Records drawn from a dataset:
--- START ---

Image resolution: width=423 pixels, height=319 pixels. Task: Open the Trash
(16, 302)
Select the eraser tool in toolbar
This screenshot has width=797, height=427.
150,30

--- END ---

#### EXERCISE PROMPT:
The reply should restate the records above in full, character for character.

#### RESPONSE TO THE TASK:
Image resolution: width=423 pixels, height=319 pixels. Task: Open the Trash
(16, 302)
Select the eraser tool in toolbar
This screenshot has width=797, height=427.
150,30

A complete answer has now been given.